My cancer was not visible in a mammogram; If I hadn’t asked my doctor for an ultrasound prescription and been given one, I would be walking around today thinking I was fine. An oncology nurse told me that she believed dense breasts, like family history, should be considered a high-risk marker for a woman’s likelihood of developing breast cancer. It’s time to do it obligatory that anyone with dense breasts gets a sonogram/ultrasound without asking or insisting. Early detection is paramount.
Second, it shouldn’t be that hard to get an appointment prescribed by a doctor. It’s not plastic surgery; it’s cancer. I’ve heard horror stories of people waiting months for appointments, desperately calling everyone they know for help finding a doctor. It’s outrageous that our healthcare system forces you to play the game of who you know when it comes to treatment plans. People’s lives are at stake. In this waiting space, tidal waves of paralyzing anxiety creep in; I cried asking for a date on more than one occasion.

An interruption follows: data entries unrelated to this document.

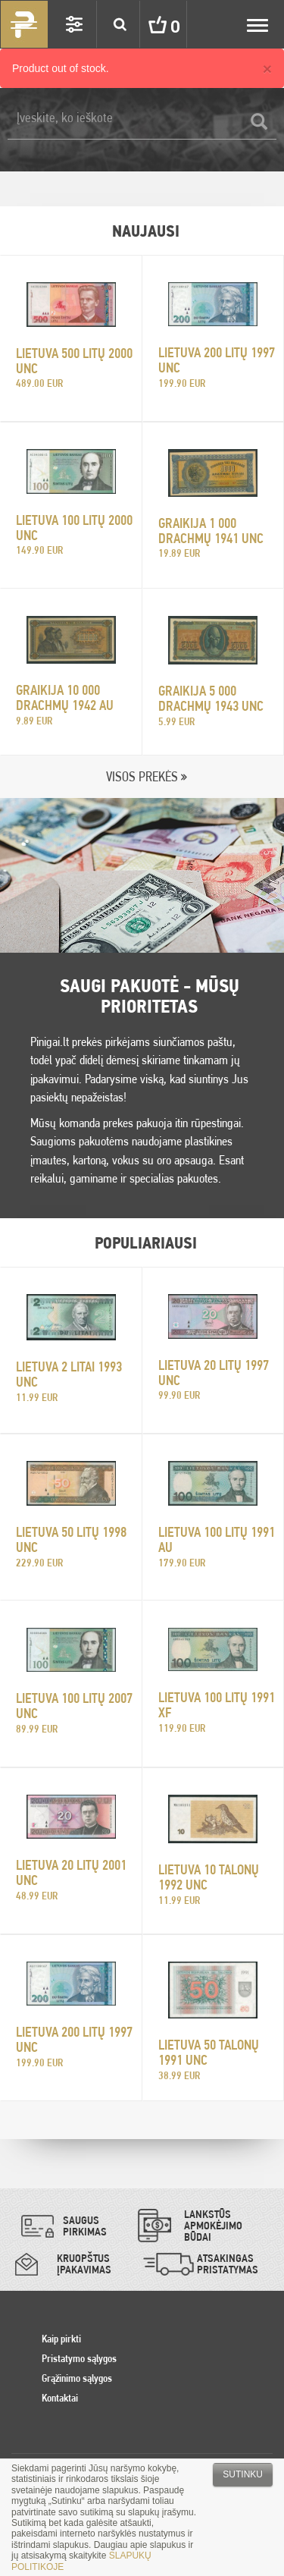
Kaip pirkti (61, 2339)
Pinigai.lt (24, 24)
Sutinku (243, 2474)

If you can’t get an appointment quickly, be boring. Involve your attending physician on your behalf. Call the office of the specialist you are trying to make an appointment with and speak to a nurse and an office manager. Explain that it is urgent. Ask to be added to a cancellation list. Be flexible to drop everything if called with last minute availability.

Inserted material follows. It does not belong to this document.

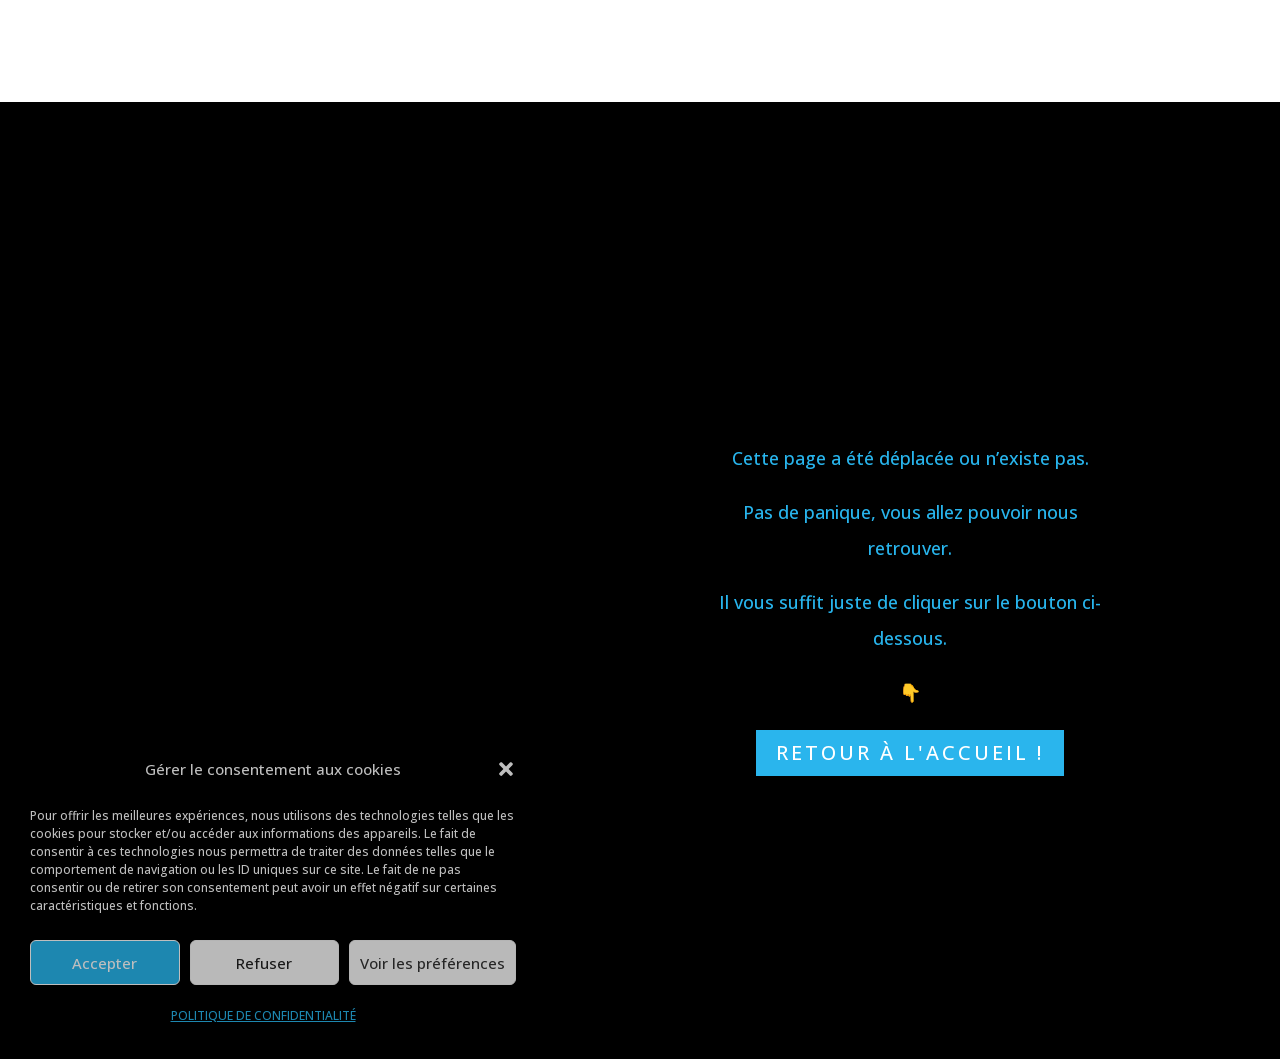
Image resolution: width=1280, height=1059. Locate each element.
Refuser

It’s only been a few months, and sadly, I’ve already learned more than I ever wanted to know about navigating cancer. It was the toughest mental challenge of my life. Fear is debilitating. I’m learning to be present and positive and to accept what I can’t control.
Finally — and this is really the most important thing — I implore you, especially if you’re a journalist like me: if you’re not enrolled in the health program and you were at the World Trade Center site on 9/11 or every day in the following months… what are you waiting for? The federally funded program is here to help. And believe me, if you are diagnosed with cancer, you will need help.
Farinacci, a former NY1 reporter, is a press secretary for the New York Fire Department.